→ WHAT THE EXERCISE ASKS
Beginning with the first line of the data below, reproduce every line unchanged, ending with the line that holds "Oktober 2025 (73, 895)".

→ RECORDS SHOWN
- Opening Delimiter -
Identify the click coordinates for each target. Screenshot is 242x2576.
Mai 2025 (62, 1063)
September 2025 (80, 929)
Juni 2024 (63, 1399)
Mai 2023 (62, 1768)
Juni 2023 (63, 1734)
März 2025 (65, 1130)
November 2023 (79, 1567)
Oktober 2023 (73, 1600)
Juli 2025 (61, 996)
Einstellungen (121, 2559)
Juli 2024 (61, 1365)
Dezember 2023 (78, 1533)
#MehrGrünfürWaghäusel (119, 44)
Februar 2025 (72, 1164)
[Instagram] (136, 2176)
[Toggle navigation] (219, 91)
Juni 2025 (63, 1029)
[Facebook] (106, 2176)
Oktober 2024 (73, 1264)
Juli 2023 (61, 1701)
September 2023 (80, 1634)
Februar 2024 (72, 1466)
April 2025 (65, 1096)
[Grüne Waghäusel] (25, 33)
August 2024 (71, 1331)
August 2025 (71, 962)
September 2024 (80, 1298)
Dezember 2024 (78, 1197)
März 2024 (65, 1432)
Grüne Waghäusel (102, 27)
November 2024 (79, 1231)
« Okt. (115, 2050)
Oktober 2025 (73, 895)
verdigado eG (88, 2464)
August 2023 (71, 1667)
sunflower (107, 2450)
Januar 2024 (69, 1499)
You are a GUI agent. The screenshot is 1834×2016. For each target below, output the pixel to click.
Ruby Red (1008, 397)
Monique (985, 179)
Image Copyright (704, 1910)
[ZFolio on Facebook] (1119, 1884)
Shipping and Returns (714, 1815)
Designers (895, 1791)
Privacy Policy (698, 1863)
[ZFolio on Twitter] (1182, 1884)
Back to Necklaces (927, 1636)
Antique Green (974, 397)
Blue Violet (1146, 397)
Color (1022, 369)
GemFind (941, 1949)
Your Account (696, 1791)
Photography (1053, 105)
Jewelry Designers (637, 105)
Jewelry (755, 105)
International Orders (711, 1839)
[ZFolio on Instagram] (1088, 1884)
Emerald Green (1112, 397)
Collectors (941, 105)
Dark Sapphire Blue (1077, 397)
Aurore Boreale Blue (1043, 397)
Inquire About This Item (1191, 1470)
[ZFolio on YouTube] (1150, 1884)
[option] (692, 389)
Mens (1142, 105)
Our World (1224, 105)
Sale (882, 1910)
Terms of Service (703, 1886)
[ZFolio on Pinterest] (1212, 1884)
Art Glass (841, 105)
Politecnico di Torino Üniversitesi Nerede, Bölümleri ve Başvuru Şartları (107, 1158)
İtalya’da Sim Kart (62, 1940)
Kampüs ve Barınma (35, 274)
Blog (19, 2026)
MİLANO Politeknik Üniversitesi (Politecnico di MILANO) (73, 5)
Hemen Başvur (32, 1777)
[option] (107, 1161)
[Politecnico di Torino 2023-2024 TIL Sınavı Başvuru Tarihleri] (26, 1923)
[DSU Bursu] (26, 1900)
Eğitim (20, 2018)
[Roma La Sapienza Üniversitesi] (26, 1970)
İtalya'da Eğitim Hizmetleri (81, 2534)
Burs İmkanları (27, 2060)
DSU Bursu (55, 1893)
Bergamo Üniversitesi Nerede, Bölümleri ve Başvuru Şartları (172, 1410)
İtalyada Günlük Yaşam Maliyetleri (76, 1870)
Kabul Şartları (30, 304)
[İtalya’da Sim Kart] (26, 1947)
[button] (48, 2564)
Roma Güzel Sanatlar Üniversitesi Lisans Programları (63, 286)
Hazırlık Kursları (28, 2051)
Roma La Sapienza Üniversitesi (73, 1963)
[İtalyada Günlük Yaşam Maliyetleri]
- Closing Delimiter -
→ REPLY
Identify the click coordinates for each target. Screenshot is 242x2576.
Mai 2025 (62, 1063)
September 2025 (80, 929)
Juni 2024 (63, 1399)
Mai 2023 (62, 1768)
Juni 2023 (63, 1734)
März 2025 (65, 1130)
November 2023 (79, 1567)
Oktober 2023 (73, 1600)
Juli 2025 (61, 996)
Einstellungen (121, 2559)
Juli 2024 (61, 1365)
Dezember 2023 (78, 1533)
#MehrGrünfürWaghäusel (119, 44)
Februar 2025 (72, 1164)
[Instagram] (136, 2176)
[Toggle navigation] (219, 91)
Juni 2025 (63, 1029)
[Facebook] (106, 2176)
Oktober 2024 (73, 1264)
Juli 2023 (61, 1701)
September 2023 (80, 1634)
Februar 2024 (72, 1466)
April 2025 (65, 1096)
[Grüne Waghäusel] (25, 33)
August 2024 (71, 1331)
August 2025 (71, 962)
September 2024 (80, 1298)
Dezember 2024 (78, 1197)
März 2024 (65, 1432)
Grüne Waghäusel (102, 27)
November 2024 (79, 1231)
« Okt. (115, 2050)
Oktober 2025 (73, 895)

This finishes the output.